#### Problem description
Convert the listing into a Markdown table with the columns Row and Line. Begin at the line that contains "Select the Shape radio button" and continue through the end of the listing, leaving out blank lines and the pictures.

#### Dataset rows
▶
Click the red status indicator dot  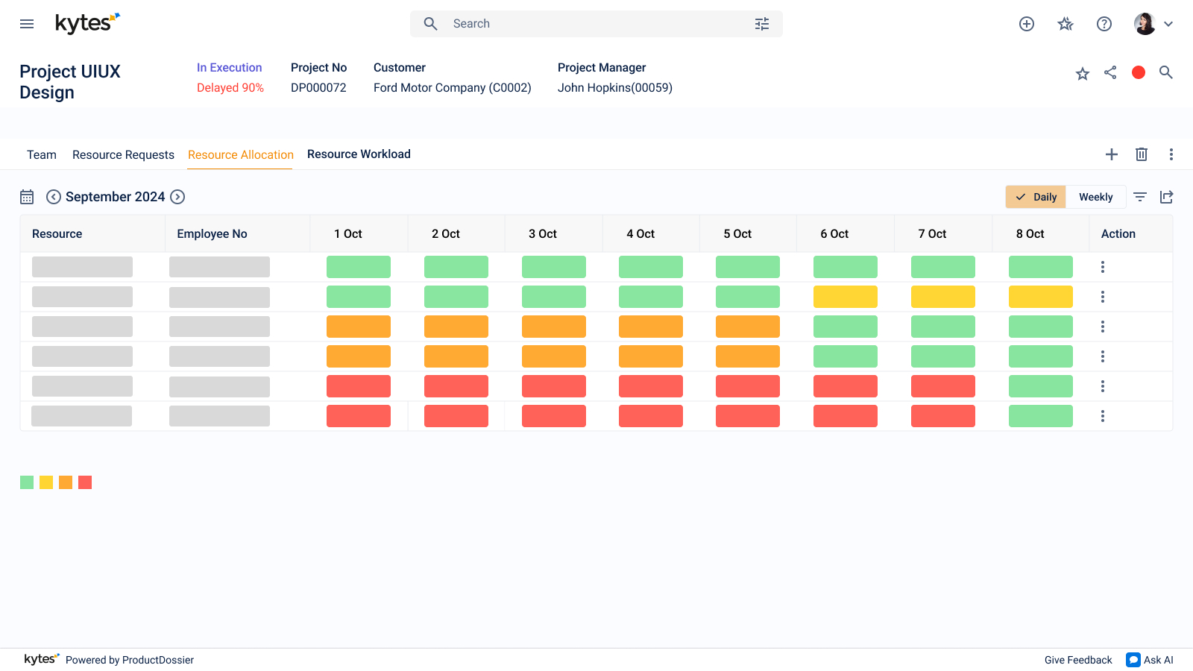point(1139,72)
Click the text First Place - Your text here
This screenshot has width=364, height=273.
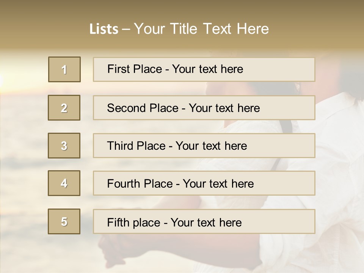point(175,69)
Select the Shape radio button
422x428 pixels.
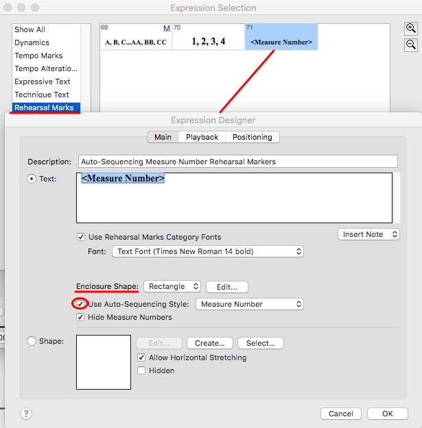(32, 341)
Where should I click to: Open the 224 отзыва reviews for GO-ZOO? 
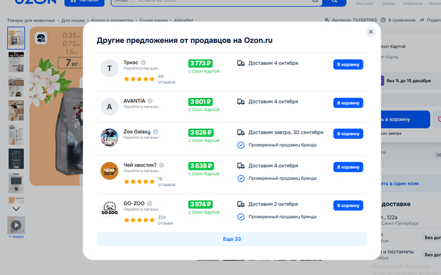[x=166, y=219]
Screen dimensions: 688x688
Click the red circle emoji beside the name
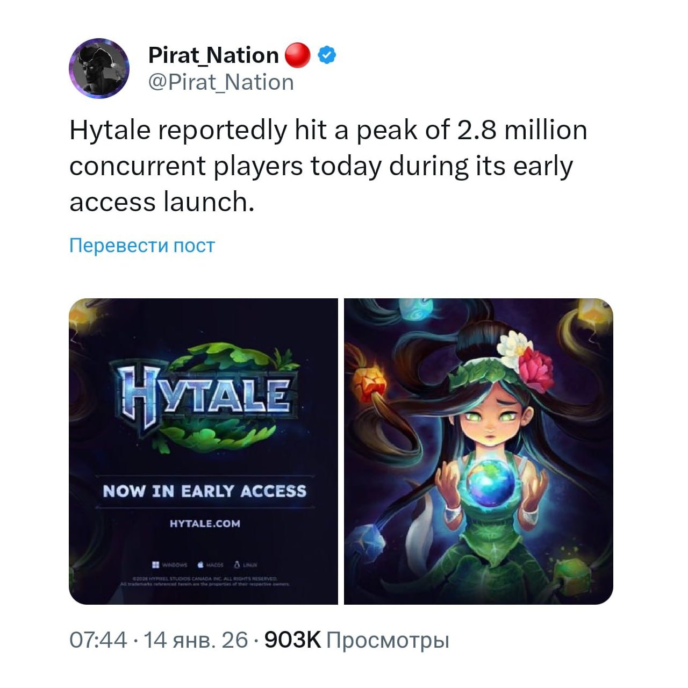(x=297, y=55)
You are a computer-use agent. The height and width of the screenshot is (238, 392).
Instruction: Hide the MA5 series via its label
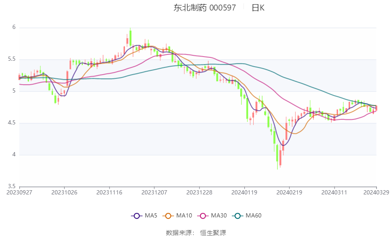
◀
#### Exercise answer
| Row | Line |
|---|---|
| 1 | Select the Shape radio button |
| 2 | 422x428 pixels. |
| 3 | (32, 341) |
| 4 | Where should I click to: Open the 224 отзыва reviews for GO-ZOO?  |
| 5 | [x=166, y=219] |
| 6 | Screen dimensions: 688x688 |
| 7 | Click the red circle emoji beside the name |
| 8 | (x=297, y=55) |
| 9 | You are a computer-use agent. The height and width of the screenshot is (238, 392). |
| 10 | Instruction: Hide the MA5 series via its label |